> _Assigned task_
The required result is every line of the records that includes "will".

»»

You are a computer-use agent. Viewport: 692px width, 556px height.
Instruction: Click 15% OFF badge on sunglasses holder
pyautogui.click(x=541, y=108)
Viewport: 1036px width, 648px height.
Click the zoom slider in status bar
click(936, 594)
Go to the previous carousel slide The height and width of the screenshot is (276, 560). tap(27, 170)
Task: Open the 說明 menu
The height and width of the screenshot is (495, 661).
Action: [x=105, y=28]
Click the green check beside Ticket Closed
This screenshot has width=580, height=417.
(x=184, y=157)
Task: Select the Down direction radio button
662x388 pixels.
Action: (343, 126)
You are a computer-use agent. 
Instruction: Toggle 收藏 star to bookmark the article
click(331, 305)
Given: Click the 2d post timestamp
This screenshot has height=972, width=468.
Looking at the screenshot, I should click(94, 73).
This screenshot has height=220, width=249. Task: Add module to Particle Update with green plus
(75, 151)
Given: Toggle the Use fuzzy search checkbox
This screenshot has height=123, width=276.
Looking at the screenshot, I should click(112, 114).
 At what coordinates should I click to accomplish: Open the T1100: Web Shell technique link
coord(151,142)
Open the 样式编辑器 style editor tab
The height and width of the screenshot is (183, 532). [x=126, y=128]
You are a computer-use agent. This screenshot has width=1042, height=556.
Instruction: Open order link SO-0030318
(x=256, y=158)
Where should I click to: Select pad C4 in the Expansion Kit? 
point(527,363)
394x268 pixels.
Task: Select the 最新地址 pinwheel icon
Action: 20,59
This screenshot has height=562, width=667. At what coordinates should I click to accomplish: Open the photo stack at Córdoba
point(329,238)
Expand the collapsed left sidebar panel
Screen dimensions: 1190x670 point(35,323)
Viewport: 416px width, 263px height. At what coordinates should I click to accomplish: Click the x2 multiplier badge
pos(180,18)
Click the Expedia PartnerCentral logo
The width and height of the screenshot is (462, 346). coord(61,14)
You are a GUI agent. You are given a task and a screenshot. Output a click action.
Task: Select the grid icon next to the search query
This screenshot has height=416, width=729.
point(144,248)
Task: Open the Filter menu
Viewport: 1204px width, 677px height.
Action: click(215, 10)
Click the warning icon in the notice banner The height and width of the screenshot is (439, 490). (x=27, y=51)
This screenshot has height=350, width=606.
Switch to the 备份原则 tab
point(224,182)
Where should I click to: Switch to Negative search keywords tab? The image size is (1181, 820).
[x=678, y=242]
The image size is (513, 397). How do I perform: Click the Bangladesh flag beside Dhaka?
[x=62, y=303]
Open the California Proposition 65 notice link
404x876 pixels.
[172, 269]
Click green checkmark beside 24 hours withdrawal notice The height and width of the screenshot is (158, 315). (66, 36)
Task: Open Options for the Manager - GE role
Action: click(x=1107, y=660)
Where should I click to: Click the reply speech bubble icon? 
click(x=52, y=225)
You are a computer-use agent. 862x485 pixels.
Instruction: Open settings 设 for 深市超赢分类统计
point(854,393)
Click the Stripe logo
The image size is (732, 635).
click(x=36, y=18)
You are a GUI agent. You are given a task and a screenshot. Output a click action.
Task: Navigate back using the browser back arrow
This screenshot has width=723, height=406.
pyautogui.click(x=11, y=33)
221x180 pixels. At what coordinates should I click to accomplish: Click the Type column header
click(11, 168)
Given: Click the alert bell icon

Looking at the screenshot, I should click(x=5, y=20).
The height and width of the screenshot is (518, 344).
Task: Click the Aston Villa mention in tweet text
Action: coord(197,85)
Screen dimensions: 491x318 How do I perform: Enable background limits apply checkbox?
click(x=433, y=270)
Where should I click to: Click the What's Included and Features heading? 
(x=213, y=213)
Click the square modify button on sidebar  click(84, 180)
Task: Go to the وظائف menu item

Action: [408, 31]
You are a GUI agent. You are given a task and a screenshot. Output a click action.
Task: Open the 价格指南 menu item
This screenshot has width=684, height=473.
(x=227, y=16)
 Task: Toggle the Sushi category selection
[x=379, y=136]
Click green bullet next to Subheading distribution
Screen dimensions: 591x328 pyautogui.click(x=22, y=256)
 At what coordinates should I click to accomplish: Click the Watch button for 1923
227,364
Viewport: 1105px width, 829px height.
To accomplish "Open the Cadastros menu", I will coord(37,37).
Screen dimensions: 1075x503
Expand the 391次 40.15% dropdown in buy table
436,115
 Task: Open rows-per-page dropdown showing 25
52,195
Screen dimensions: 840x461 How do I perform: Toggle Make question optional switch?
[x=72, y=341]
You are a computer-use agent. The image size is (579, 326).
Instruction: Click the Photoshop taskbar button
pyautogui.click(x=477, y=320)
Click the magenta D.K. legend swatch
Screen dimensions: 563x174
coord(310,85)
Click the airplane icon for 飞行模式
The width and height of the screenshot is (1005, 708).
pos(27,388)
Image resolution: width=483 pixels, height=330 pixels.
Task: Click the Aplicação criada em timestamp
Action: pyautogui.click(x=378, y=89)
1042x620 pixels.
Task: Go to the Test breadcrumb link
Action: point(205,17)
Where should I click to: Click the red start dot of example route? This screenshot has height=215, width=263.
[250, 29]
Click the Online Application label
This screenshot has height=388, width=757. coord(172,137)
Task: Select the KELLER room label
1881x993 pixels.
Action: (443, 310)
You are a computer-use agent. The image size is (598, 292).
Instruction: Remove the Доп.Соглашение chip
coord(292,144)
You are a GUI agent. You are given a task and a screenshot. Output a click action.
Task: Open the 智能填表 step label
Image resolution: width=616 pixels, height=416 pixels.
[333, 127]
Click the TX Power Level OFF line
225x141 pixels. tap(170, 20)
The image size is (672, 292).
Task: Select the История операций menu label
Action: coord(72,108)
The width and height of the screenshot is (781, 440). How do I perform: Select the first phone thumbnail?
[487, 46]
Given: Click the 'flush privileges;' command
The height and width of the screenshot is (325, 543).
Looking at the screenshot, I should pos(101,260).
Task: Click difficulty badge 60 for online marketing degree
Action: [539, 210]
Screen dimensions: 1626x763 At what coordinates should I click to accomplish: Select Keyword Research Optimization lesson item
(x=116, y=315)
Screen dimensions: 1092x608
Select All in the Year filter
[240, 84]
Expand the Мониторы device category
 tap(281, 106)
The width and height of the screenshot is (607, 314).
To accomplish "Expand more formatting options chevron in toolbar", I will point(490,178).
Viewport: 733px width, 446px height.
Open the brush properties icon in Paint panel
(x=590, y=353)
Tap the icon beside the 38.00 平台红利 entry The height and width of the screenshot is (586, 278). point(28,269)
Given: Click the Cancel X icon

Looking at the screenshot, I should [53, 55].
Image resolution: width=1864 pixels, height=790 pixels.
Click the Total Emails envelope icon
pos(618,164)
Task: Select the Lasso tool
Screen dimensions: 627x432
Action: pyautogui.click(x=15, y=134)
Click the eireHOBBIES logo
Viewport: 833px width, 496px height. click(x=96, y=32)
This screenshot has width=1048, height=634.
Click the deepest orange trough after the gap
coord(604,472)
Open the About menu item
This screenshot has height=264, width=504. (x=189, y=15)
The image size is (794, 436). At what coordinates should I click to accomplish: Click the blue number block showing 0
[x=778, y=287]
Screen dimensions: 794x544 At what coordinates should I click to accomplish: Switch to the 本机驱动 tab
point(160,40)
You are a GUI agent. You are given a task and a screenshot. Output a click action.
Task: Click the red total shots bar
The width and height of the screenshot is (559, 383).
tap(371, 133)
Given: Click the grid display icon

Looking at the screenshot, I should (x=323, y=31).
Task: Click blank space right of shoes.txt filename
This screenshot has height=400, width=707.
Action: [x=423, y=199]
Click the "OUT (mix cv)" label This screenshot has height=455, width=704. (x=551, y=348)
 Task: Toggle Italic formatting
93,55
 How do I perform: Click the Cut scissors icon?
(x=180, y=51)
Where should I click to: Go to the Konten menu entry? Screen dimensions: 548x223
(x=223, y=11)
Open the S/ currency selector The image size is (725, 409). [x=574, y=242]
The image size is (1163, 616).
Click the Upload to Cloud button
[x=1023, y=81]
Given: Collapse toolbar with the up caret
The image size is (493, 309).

««

> _Task output_
To accomplish "Open the Cadastros menu", I will coord(37,37).
To accomplish "Expand more formatting options chevron in toolbar", I will point(490,178).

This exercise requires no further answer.